Step 1: Hello World

Installing Hub and accessing your first Hub Dataset.

Installing Hub

Hub can be installed through pip.

$ pip3 install hub

Fetching Your First Hub Dataset

Begin by loading in MNIST, the hello world dataset of machine learning.

First, load the Dataset by pointing to its storage location. Datasets hosted on the Activeloop Platform are typically identified by the namespace of the organization followed by the dataset name: activeloop/mnist.

import hub
dataset_path = 'hub://activeloop/mnist-train'
ds = hub.load(dataset_path) # Returns a Hub Dataset but does not download data locally

Reading Samples From a Hub Dataset

Data is not immediately read into memory because Hub operates lazily.
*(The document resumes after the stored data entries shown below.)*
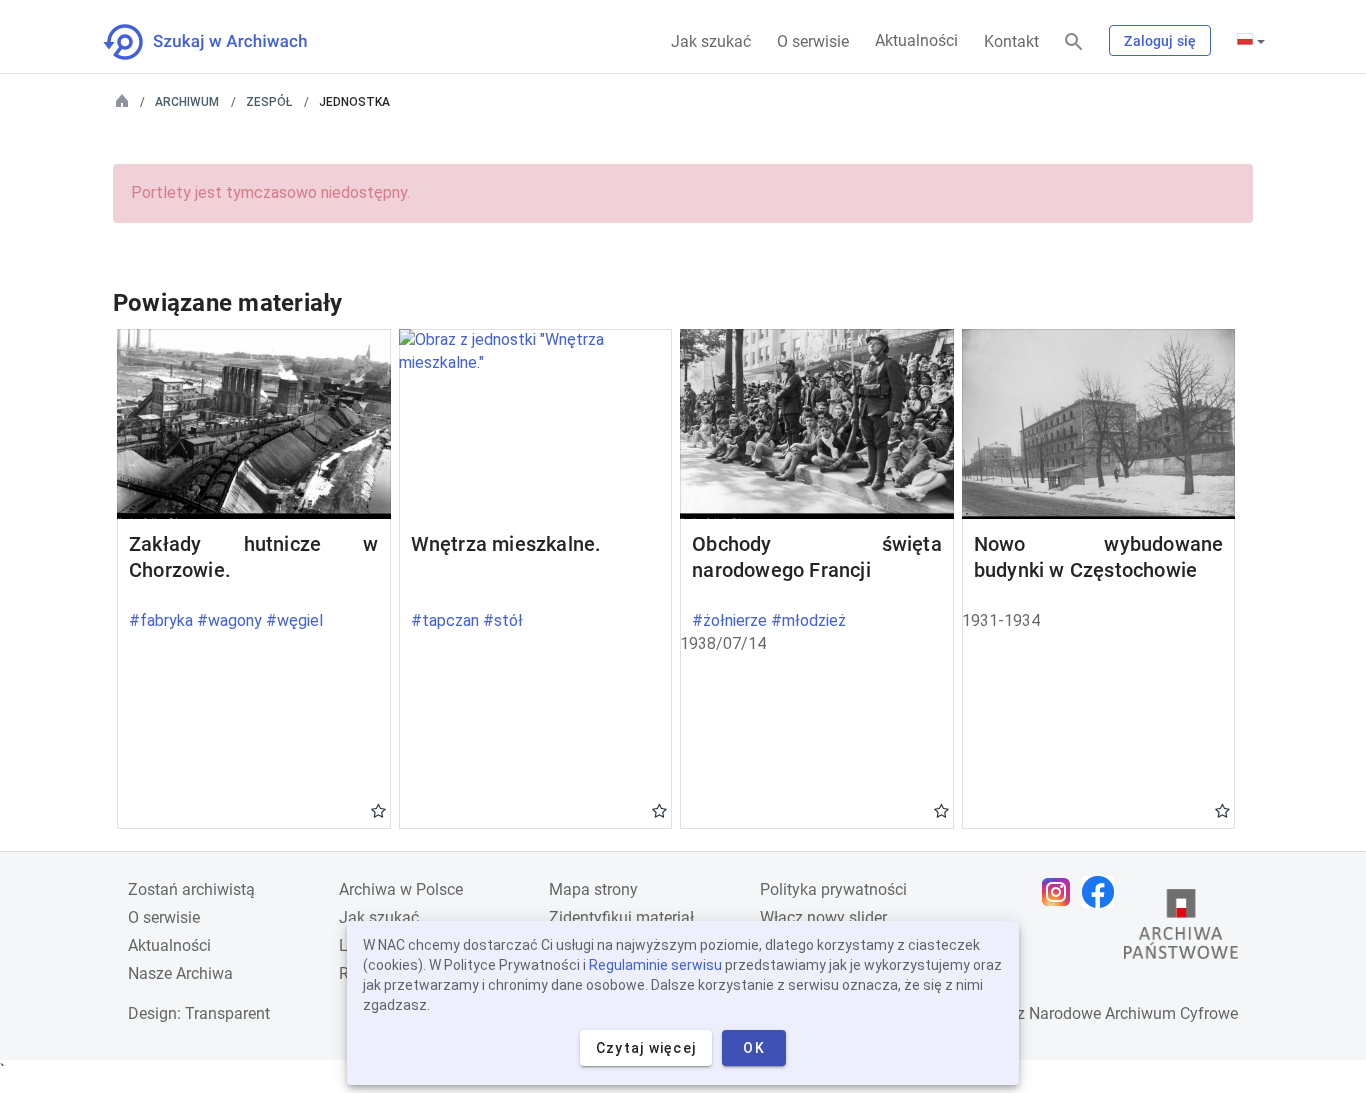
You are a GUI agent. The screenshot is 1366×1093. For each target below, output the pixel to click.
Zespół (269, 102)
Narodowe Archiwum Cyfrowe (1133, 1013)
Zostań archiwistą (191, 889)
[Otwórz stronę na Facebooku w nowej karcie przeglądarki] (1103, 892)
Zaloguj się (1160, 41)
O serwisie (813, 41)
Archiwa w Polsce (401, 889)
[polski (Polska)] (1251, 41)
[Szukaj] (1074, 42)
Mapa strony (593, 889)
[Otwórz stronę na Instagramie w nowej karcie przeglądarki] (1061, 892)
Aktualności (916, 40)
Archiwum (187, 102)
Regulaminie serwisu (655, 965)
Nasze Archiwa (180, 973)
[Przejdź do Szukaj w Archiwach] (223, 42)
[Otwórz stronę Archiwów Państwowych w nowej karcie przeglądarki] (1181, 929)
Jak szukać (711, 41)
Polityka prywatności (833, 889)
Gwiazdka (378, 810)
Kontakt (1011, 41)
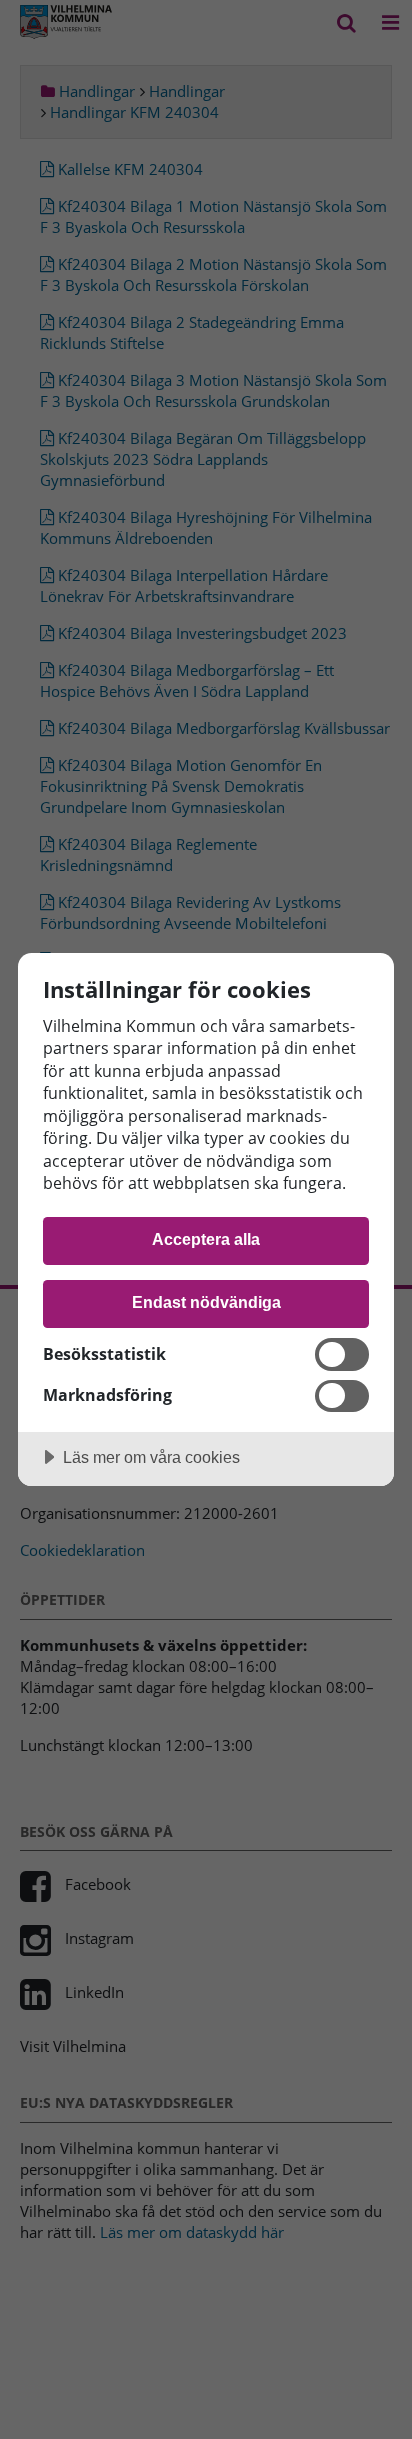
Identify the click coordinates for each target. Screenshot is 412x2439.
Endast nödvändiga (206, 1302)
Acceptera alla (206, 1239)
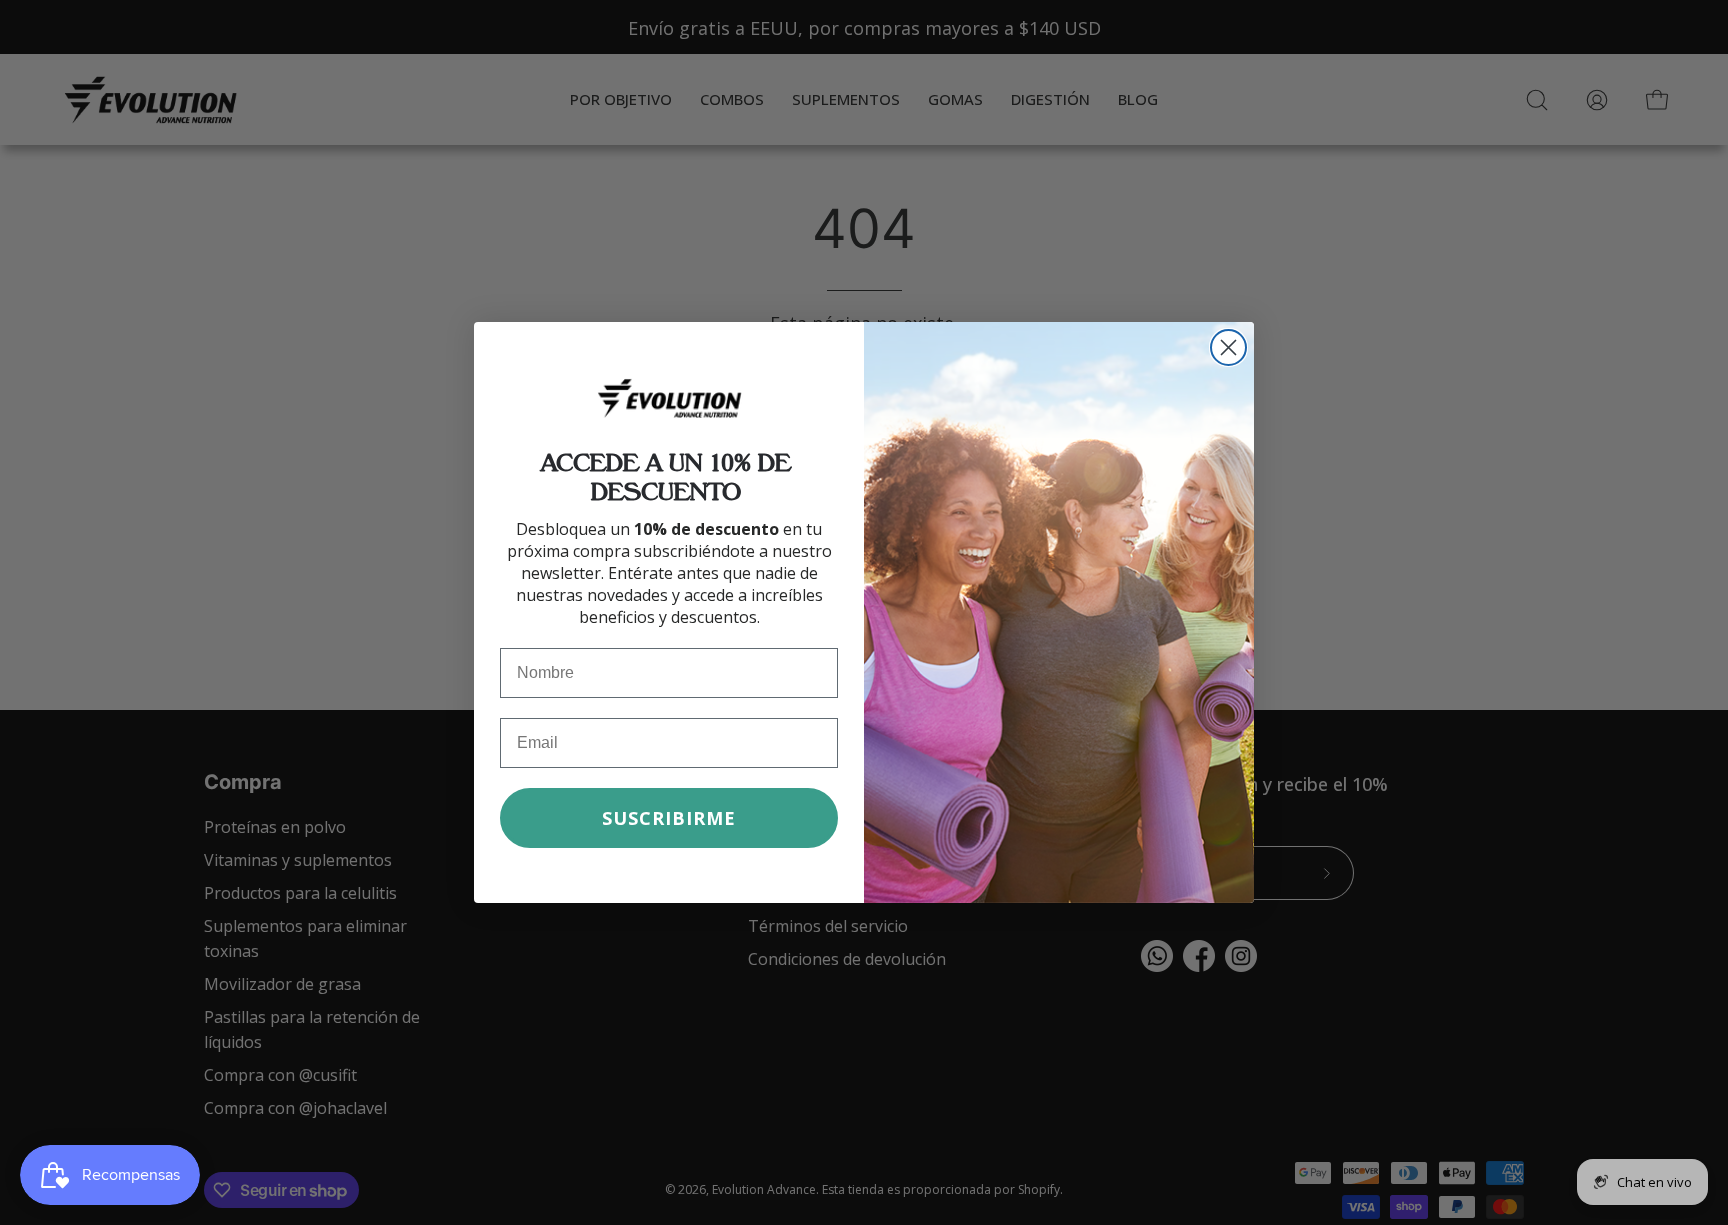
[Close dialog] (1228, 347)
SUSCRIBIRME (669, 818)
You can fetch data by calling the .numpy() method, which reads data into a NumPy array.

# Indexing
W = ds.images[0].numpy() # Fetch an image and return a NumPy array
X = ds.labels[0].numpy(aslist=True) # Fetch a label and store it as a
# list of NumPy arrays
# Slicing
Y = ds.images[0:100].numpy() # Fetch 100 images and return a NumPy array
# The method above produces an exception if
# the images are not all the same size
Z = ds.labels[0:100].numpy(aslist=True) # Fetch 100 labels and store
# them as a list of NumPy arrays

Congratulations, you've got Hub working on your local machine🤓